_Goal of the exercise_
For every line in the records that has the word "Swiff", make a copy.

_Provided data_
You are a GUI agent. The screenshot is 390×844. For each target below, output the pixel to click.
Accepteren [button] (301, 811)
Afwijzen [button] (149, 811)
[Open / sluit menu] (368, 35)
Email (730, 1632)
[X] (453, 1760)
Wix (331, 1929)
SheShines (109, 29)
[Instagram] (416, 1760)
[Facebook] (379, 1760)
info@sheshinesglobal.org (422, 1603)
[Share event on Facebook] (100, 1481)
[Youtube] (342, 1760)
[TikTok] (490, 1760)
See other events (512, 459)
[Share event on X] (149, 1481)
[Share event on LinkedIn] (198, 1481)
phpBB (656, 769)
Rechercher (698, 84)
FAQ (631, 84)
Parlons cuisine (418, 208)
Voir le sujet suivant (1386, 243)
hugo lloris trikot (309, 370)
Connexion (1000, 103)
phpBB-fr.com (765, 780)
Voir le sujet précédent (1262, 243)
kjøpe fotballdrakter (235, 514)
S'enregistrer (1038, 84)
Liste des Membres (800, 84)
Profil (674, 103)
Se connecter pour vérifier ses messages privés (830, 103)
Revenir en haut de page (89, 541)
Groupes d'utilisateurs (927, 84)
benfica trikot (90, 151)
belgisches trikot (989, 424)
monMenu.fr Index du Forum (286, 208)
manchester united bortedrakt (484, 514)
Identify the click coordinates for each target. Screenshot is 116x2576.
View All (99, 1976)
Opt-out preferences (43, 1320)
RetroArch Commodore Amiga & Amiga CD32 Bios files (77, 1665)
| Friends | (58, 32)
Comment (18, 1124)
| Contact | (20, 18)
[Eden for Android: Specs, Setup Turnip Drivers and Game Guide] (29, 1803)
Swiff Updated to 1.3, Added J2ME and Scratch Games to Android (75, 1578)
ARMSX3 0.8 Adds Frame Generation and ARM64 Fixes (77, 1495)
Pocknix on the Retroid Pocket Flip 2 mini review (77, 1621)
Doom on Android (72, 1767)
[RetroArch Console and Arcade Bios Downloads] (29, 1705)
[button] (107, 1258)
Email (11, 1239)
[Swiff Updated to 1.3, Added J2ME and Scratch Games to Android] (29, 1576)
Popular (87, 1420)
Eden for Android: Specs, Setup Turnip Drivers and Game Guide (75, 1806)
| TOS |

_Solution to the problem_
Swiff Updated to 1.3, Added J2ME and Scratch Games to Android (75, 1578)
[Swiff Updated to 1.3, Added J2ME and Scratch Games to Android] (29, 1576)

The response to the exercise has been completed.